-- Entries on where targets appear --
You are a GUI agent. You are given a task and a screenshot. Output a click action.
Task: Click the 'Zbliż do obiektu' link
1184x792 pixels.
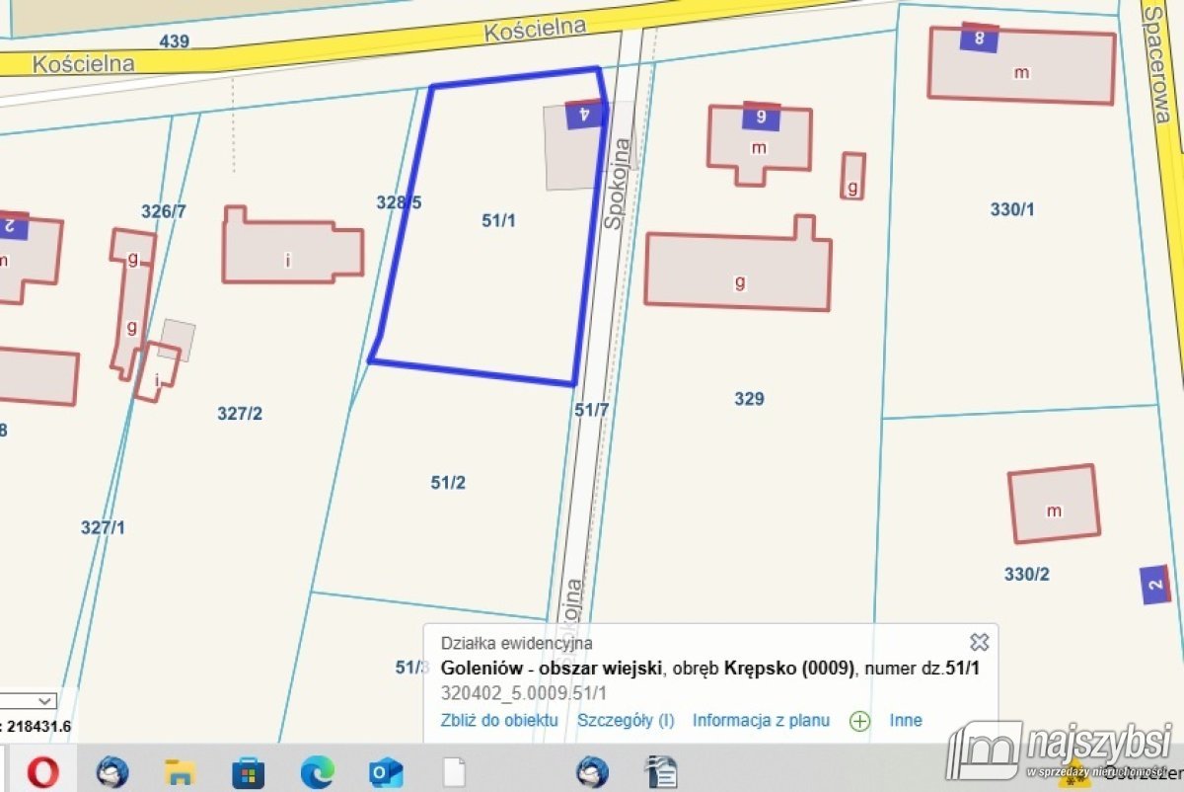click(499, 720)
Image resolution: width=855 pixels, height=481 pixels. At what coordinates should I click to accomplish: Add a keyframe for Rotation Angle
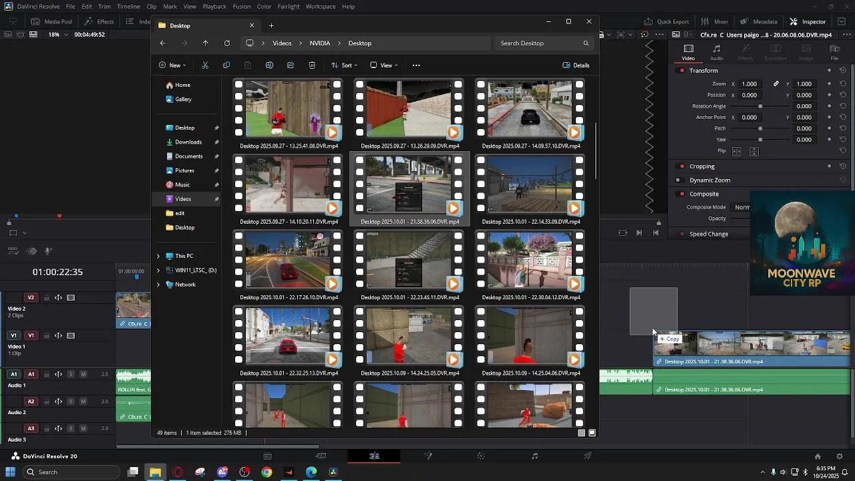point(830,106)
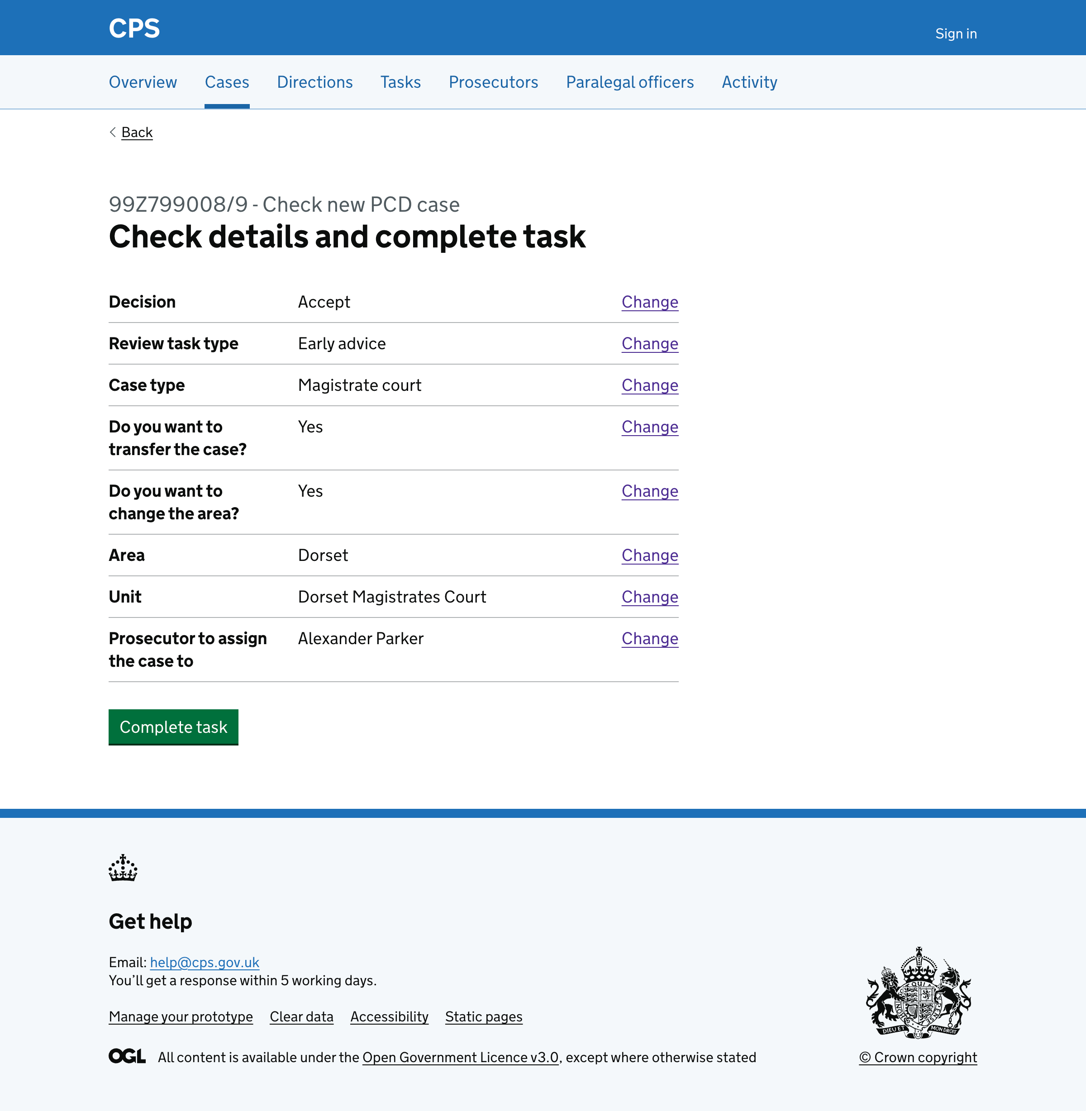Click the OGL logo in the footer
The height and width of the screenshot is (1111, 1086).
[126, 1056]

-- Task to complete --
Put the entries from the line containing "Image resolution: width=855" through the last entry into a numbered list, skipping blank lines. Leave the pictures out.

-- Final result --
1. Image resolution: width=855 pixels, height=481 pixels. At what coordinates should I click to accomplish: Add a keyframe for Rotation Angle
2. point(830,106)
3. Click the OGL logo in the footer
4. The height and width of the screenshot is (1111, 1086).
5. [126, 1056]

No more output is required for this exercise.